L’inceneritore dell’ospedale ‘Cardarelli’ sarà ampliato. Una notizia che sta passando pressoché in sordina ma che merita un doveroso approfondimento. L’obiettivo sarebbe quello di smaltire non solo i rifiuti ospedalieri dell’hub regionale, ma anche quelli provenienti da altre strutture sanitarie molisane. È necessaria un’attenta stima degli impatti ambientali sul territorio circostante: seguiremo la vicenda con grande attenzione.

di Angelo Primiani

La decisione è stata presa con la delibera numero 983 del 27 agosto scorso, a firma del Direttore generale di Asrem, Oreste Florenzano, per l’affidamento a privati, in ‘project financing‘, della ‘Progettazione, costruzione e gestione del sistema di raccolta e termodistruzione dei rifiuti ospedalieri’. Una scelta, quella di ampliare l’inceneritore, presa alla luce della crescente produzione di rifiuti ospedalieri registrata negli ultimi mesi. Si tratterebbe dunque dell’ennesimo ‘effetto collaterale’ della pandemia.

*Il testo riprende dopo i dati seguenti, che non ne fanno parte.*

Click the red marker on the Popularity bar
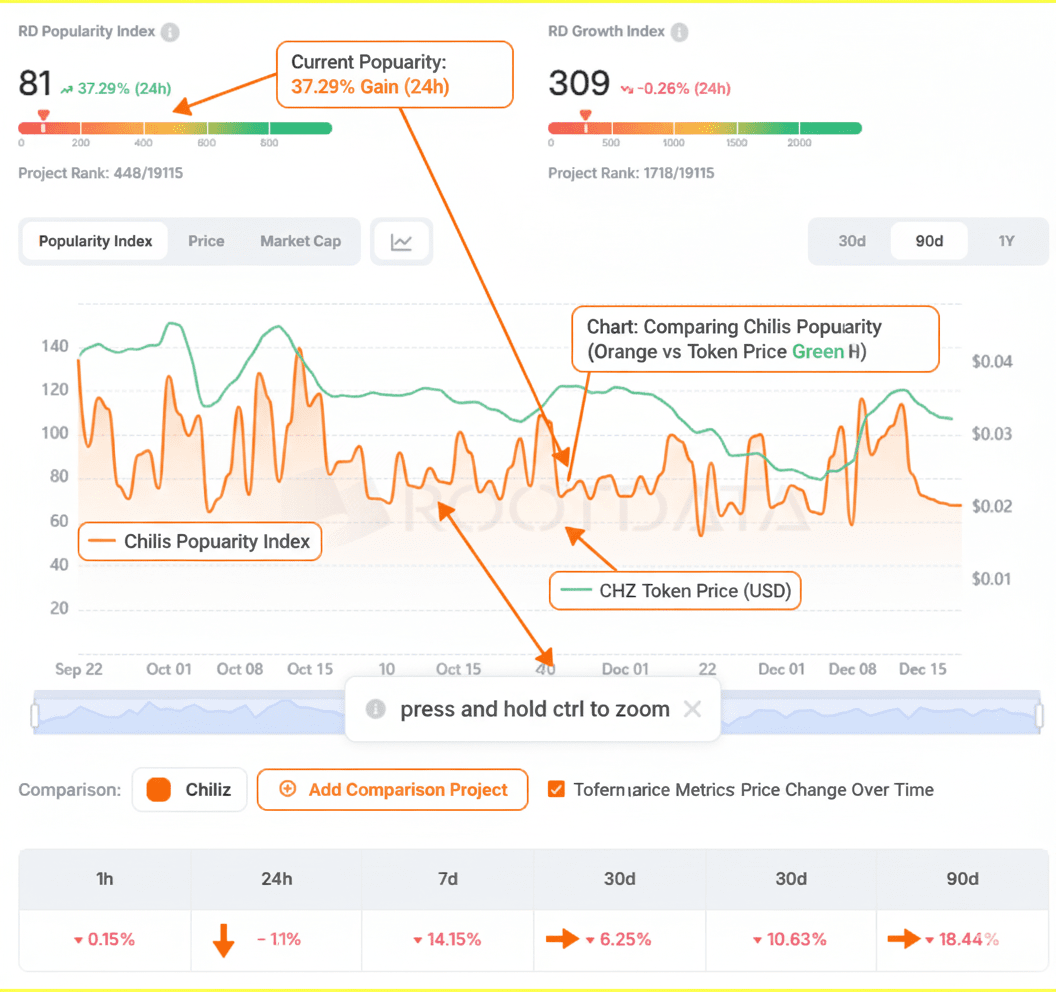The image size is (1056, 992). (43, 116)
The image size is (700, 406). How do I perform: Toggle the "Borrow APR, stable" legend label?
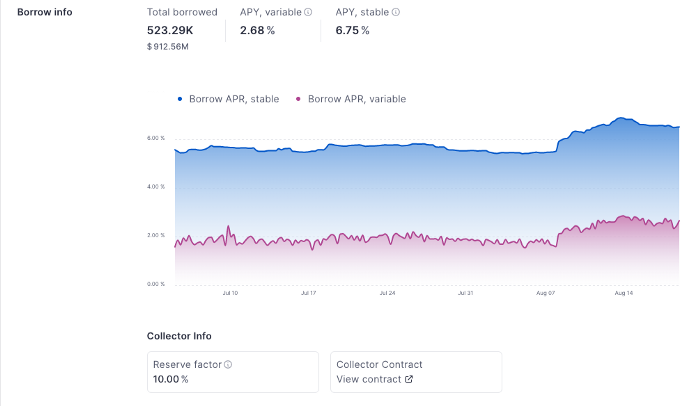click(x=234, y=99)
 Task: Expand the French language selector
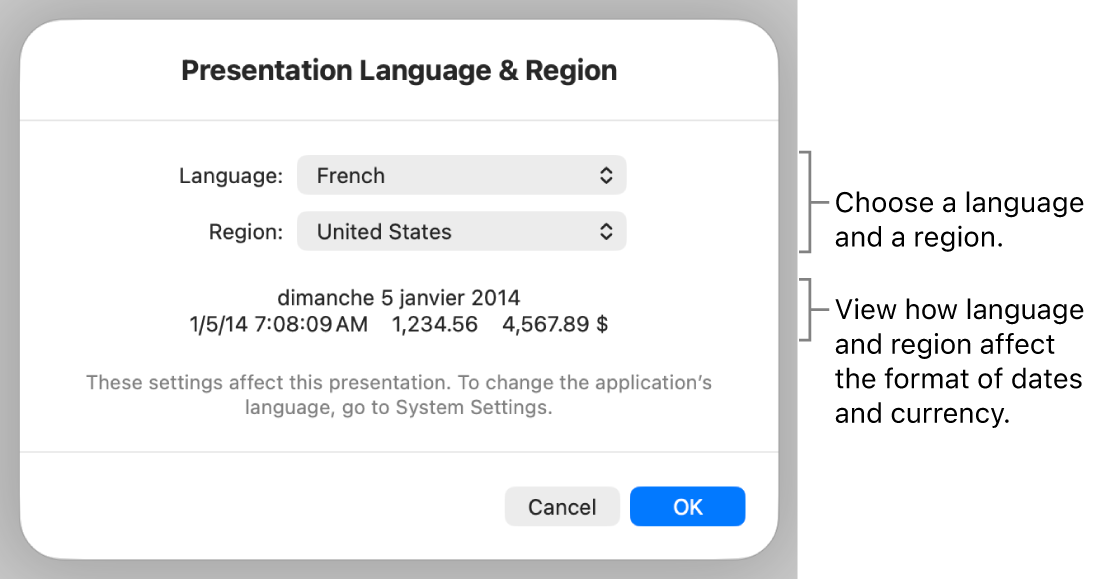click(x=461, y=175)
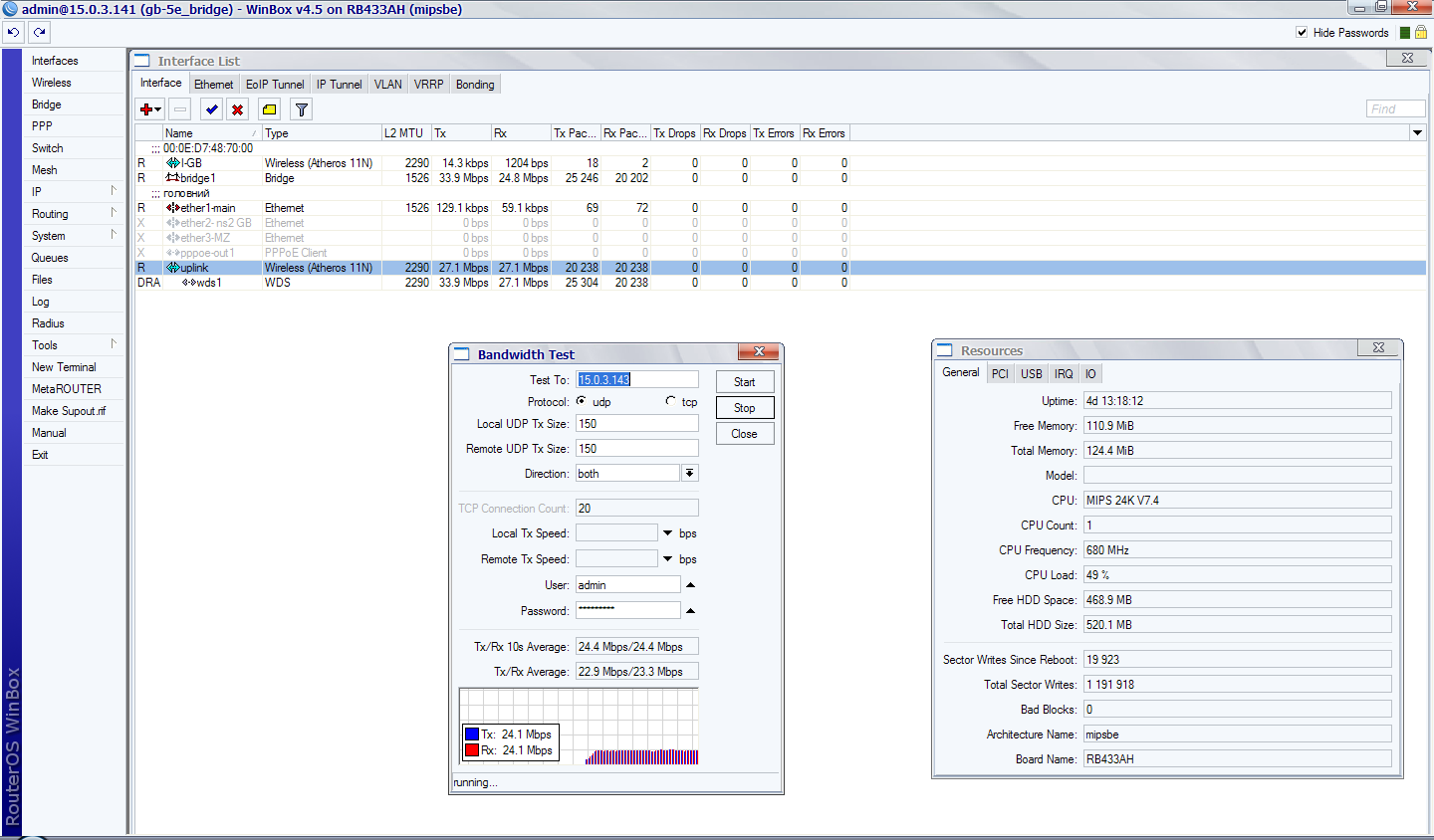1434x840 pixels.
Task: Click the blue Tx legend color swatch
Action: [472, 735]
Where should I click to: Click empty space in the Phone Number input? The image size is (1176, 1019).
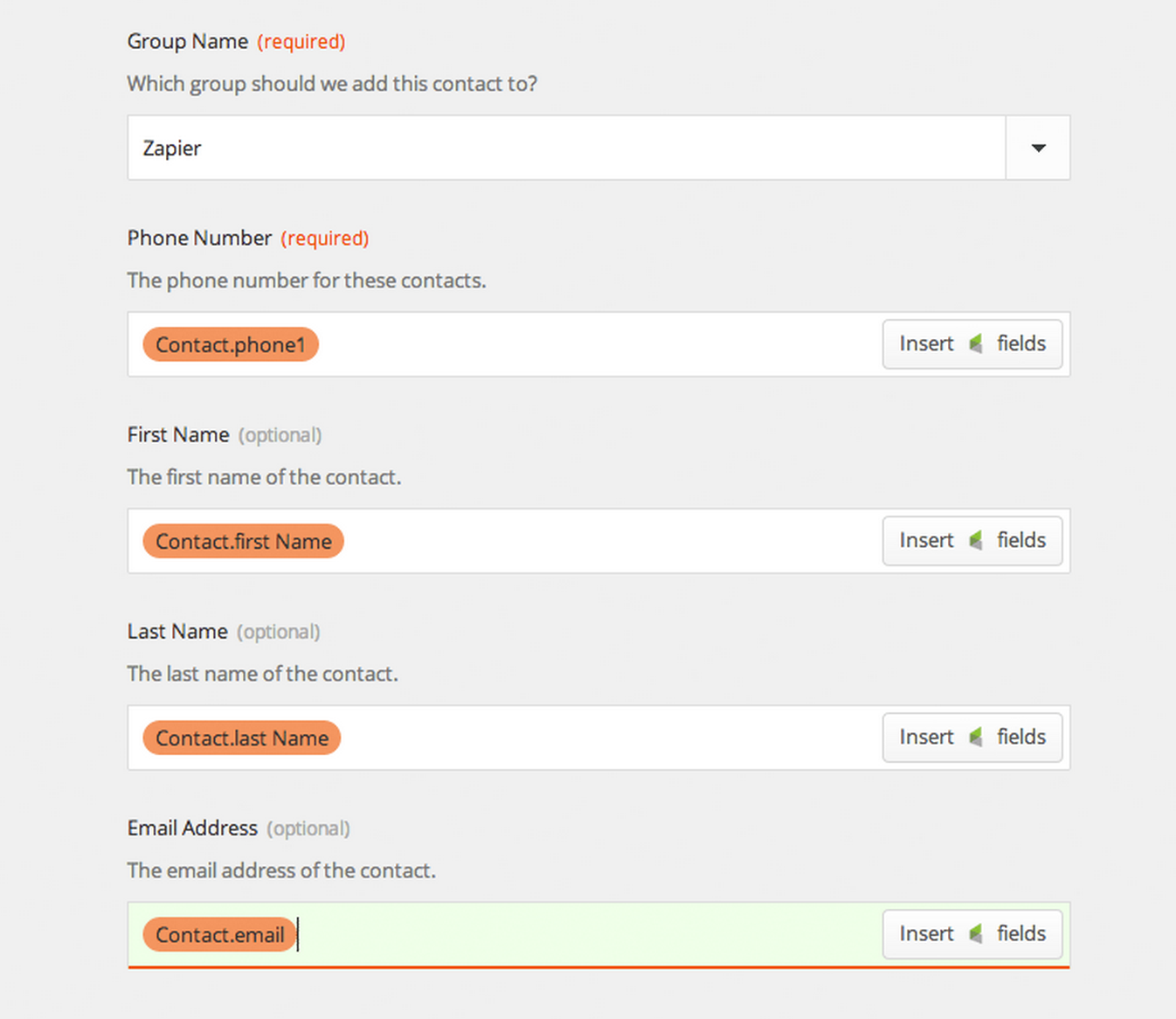tap(598, 344)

Serve una nuova valutazione dell’impatto ambientale

È chiaro che l’inceneritore dell’ospedale di Campobasso, con l’aumento della capacità, brucerà molti più rifiuti rispetto a quelli originariamente previsti, per i quali aveva ottenuto le necessarie autorizzazioni. È perciò opportuna, anzi necessaria, un’attenta stima degli impatti ambientali sul territorio circostante, derivanti dall’immissione in atmosfera di fumi di combustione.

Per fugare ogni dubbio, sto predisponendo un accesso agli atti. Voglio verificare che tutti i dovuti passaggi tecnici previsti dalla legge siano rispettati. In particolare, mi riferisco alle dovute valutazioni degli impatti, tanto sull’ambiente che sulla salute pubblica. I cittadini preoccupati possono stare certi che seguirò con grande attenzione la vicenda.